### [BRIEF]
Rewrite all of the material below, replacing "computer-use agent" with "desktop automation agent" everywhere it appears and leaving everything else unchanged.

### [GIVEN DATA]

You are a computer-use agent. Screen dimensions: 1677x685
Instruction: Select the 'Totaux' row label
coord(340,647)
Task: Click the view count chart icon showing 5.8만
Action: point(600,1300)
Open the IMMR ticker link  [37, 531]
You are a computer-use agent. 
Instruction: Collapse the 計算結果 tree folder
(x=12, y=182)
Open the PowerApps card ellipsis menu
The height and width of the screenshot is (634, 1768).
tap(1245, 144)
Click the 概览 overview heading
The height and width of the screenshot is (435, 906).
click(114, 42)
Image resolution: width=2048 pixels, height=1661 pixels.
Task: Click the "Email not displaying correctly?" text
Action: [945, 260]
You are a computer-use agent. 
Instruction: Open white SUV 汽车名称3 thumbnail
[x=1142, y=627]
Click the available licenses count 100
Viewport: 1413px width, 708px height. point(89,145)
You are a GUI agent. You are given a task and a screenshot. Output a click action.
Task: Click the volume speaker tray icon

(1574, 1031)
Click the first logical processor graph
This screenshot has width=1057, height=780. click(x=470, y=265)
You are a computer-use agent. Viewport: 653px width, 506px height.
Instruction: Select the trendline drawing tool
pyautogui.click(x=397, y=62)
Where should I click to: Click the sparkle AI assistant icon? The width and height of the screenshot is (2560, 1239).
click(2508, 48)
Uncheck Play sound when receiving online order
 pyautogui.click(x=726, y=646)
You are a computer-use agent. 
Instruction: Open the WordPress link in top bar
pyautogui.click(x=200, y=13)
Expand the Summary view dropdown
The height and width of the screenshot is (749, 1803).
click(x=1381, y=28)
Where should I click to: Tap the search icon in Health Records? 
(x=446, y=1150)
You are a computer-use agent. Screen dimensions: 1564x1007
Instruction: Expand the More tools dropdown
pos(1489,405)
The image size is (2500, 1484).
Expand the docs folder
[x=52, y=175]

### [SOLUTION FOR THIS TASK]
You are a desktop automation agent. Screen dimensions: 1677x685
Instruction: Select the 'Totaux' row label
coord(340,647)
Task: Click the view count chart icon showing 5.8만
Action: point(600,1300)
Open the IMMR ticker link  [37, 531]
You are a desktop automation agent. 
Instruction: Collapse the 計算結果 tree folder
(x=12, y=182)
Open the PowerApps card ellipsis menu
The height and width of the screenshot is (634, 1768).
tap(1245, 144)
Click the 概览 overview heading
The height and width of the screenshot is (435, 906).
click(114, 42)
Image resolution: width=2048 pixels, height=1661 pixels.
Task: Click the "Email not displaying correctly?" text
Action: [945, 260]
You are a desktop automation agent. 
Instruction: Open white SUV 汽车名称3 thumbnail
[x=1142, y=627]
Click the available licenses count 100
Viewport: 1413px width, 708px height. point(89,145)
You are a GUI agent. You are given a task and a screenshot. Output a click action.
Task: Click the volume speaker tray icon

(1574, 1031)
Click the first logical processor graph
This screenshot has width=1057, height=780. click(x=470, y=265)
You are a desktop automation agent. Viewport: 653px width, 506px height.
Instruction: Select the trendline drawing tool
pyautogui.click(x=397, y=62)
Where should I click to: Click the sparkle AI assistant icon? The width and height of the screenshot is (2560, 1239).
click(2508, 48)
Uncheck Play sound when receiving online order
 pyautogui.click(x=726, y=646)
You are a desktop automation agent. 
Instruction: Open the WordPress link in top bar
pyautogui.click(x=200, y=13)
Expand the Summary view dropdown
The height and width of the screenshot is (749, 1803).
click(x=1381, y=28)
Where should I click to: Tap the search icon in Health Records? 
(x=446, y=1150)
You are a desktop automation agent. Screen dimensions: 1564x1007
Instruction: Expand the More tools dropdown
pos(1489,405)
The image size is (2500, 1484).
Expand the docs folder
[x=52, y=175]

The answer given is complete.